Ednardo Rodrigues sinaliza que, embora a visualização do cometa tenha sido menor na última passagem, as melhores imagens em cores já registradas do Halley até hoje foram as captadas na ocasião.
Menor visualização
Os dois professores ressaltam um aspecto: o Halley ficará mais difícil de ser visto com o passar dos anos. Ednardo Rodrigues reforça que outros cometas geralmente não retornam porque se desintegram nas aproximações do Sol. Esse não é o caso do Halley, que, contudo, não está imune ao fato.
"Ele resistiu a diversas voltas pelo sistema em torno do astro-rei. Mas a cada periélio, o Halley perde massa", explica, situando que a Terra atravessa o rastro de poeira deixado pelo cometa duas vezes: nos meses de outubro a novembro, o que causa a chuva de meteoros Orionidas, e em maio, quando ocorre a Eta Aquáridas.
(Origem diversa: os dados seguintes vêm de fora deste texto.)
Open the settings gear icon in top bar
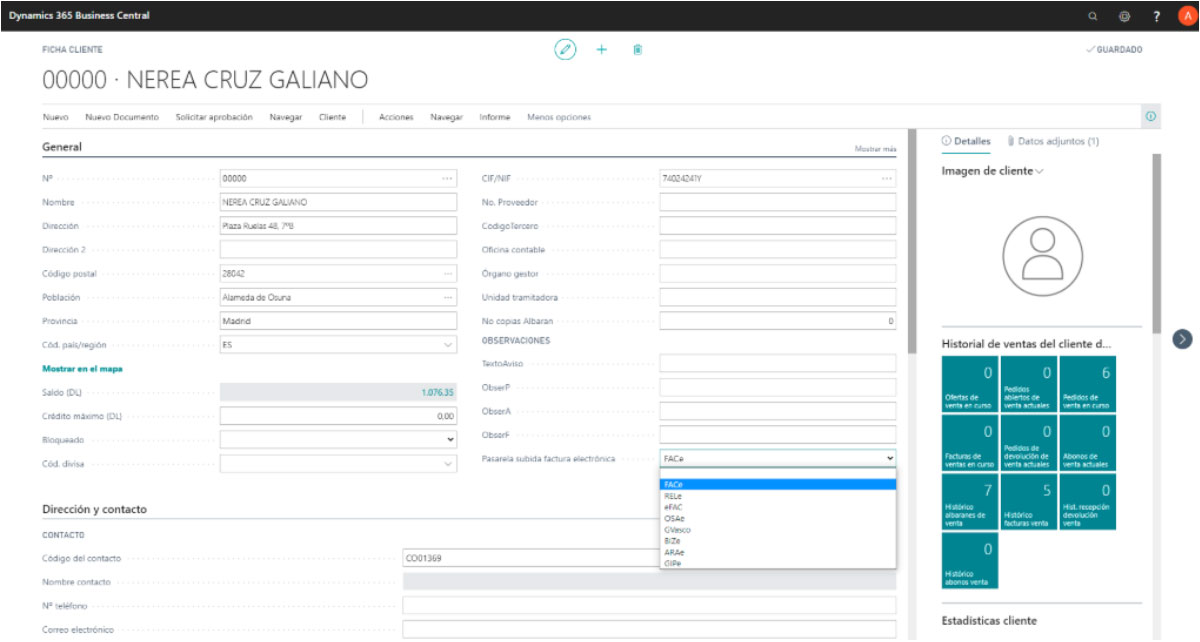This screenshot has width=1200, height=642. click(x=1124, y=16)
O Halley, ao se dirigir para as regiões mais afastadas do Sol, não recupera totalmente o gelo perdido, segundo Romário Fernandes. Assim, ele perde mais gelo ao se aproximar da estrela do que o repõe ao se afastar.
"Isso faz com que eles tenham menos material para volatilizar, para sublimar, e originar os detritos que vão refletir a luz do Sol causando o espetáculo visual", aponta. "Foi perfeitamente visível a olho nu em 1910, mas já foi muito mais difícil de ver em 1986, por essas questões".
Como será o Halley da próxima vez
O professor do Colégio dos Bombeiros afirma que o brilho exato do cometa na próxima vez em que se aproximar da Terra é imprevisível. "A gente sabe como o cometa se comportou visualmente da última vez em que passou, mas isso não é nenhuma garantia de como ele vai se comportar visualmente na próxima passagem".
Mesmo com a possibilidade de Halley se mostrar menor que da última vez, Ednardo Rodrigues se mantém esperançoso quanto ao retorno do objeto espacial, cujo periélio é previsto em 28 de julho de 2061: "Pelo menos não pretendo perder esse evento".